What to work on: Every record that follows must be duplicated exactly, with images left out.

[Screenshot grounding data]
===

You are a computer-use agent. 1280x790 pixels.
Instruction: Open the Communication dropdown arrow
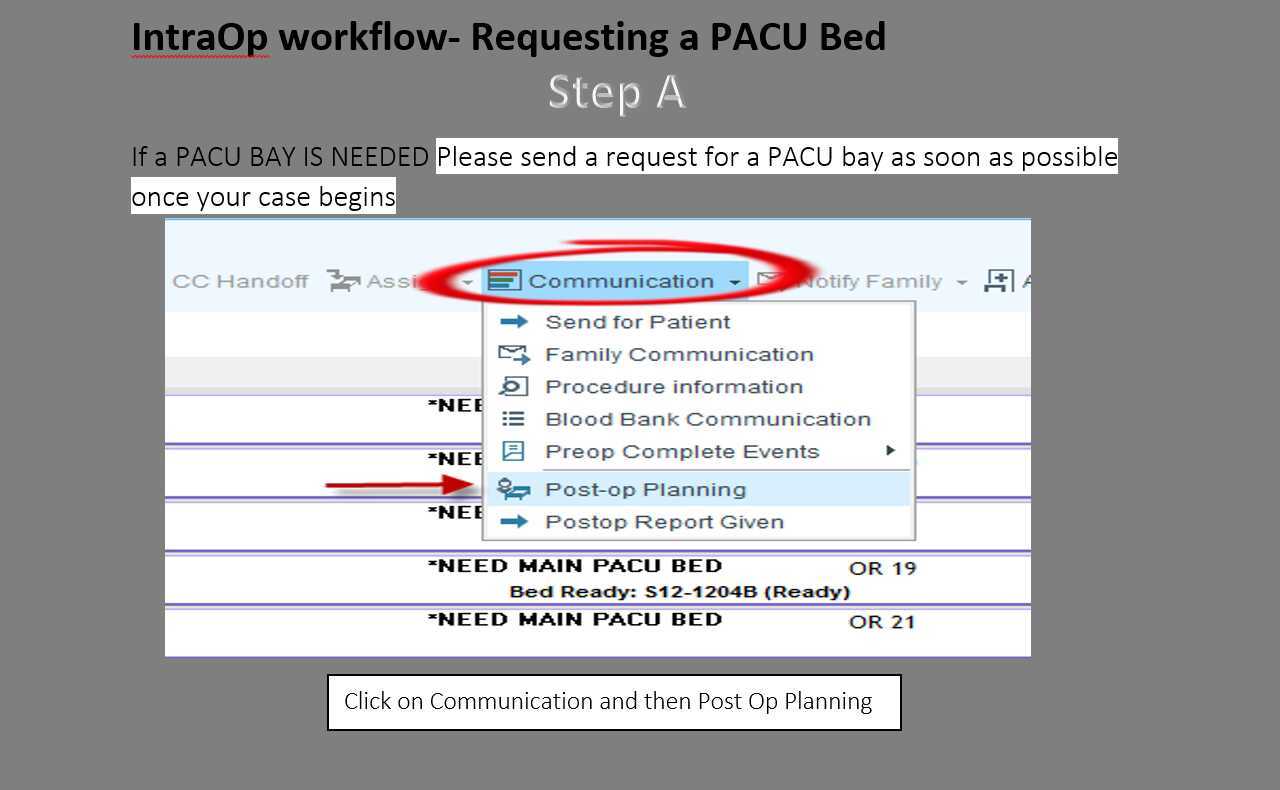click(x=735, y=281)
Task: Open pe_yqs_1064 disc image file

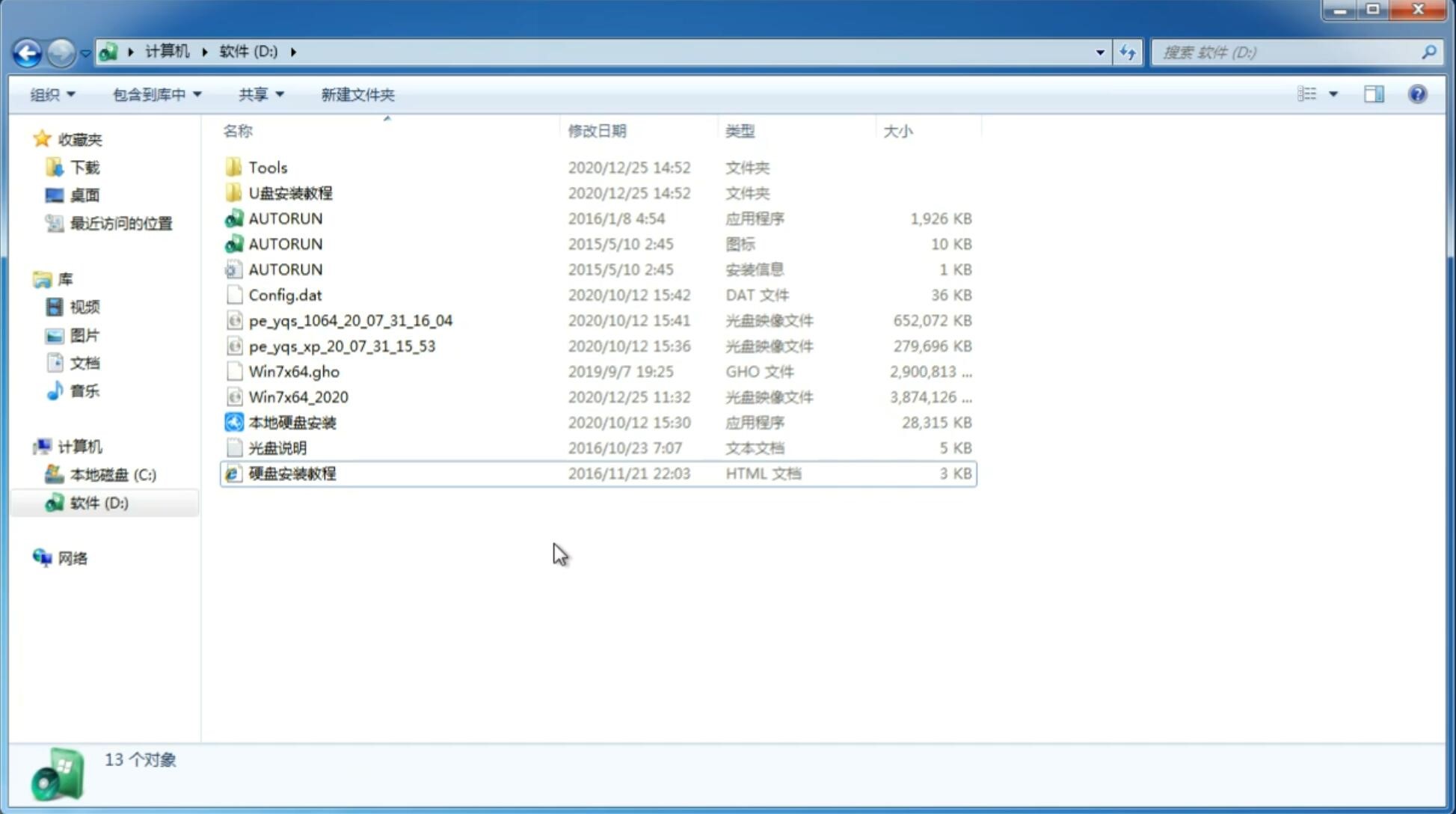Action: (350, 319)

===

Answer to the exercise:
You are a computer-use agent. 1280x790 pixels.
Instruction: Open the Communication dropdown arrow
click(x=735, y=281)
Task: Open pe_yqs_1064 disc image file

Action: (350, 319)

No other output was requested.